:: Instruction ::
Count the lines in the listing below that contain the string "accomplish". Give only the number.

:: Raw records ::
-- -- --

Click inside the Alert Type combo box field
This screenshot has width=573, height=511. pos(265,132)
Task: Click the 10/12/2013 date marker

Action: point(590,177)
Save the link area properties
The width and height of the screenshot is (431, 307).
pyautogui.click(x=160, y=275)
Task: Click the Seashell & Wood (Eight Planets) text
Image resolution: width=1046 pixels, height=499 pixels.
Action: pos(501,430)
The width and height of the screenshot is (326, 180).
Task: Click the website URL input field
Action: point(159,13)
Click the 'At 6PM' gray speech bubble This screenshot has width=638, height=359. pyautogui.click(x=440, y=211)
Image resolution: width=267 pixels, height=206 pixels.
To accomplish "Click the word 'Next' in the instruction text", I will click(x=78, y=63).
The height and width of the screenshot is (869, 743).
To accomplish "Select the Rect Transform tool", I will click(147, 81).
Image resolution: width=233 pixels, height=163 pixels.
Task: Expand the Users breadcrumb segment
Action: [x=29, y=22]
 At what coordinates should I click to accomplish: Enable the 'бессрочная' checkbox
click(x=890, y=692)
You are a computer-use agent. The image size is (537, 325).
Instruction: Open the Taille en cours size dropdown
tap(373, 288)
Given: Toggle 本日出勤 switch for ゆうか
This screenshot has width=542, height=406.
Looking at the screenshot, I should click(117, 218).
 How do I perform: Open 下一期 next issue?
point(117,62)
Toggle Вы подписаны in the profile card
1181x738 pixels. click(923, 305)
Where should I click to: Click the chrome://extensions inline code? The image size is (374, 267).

-- -- --

:: Solution ::
3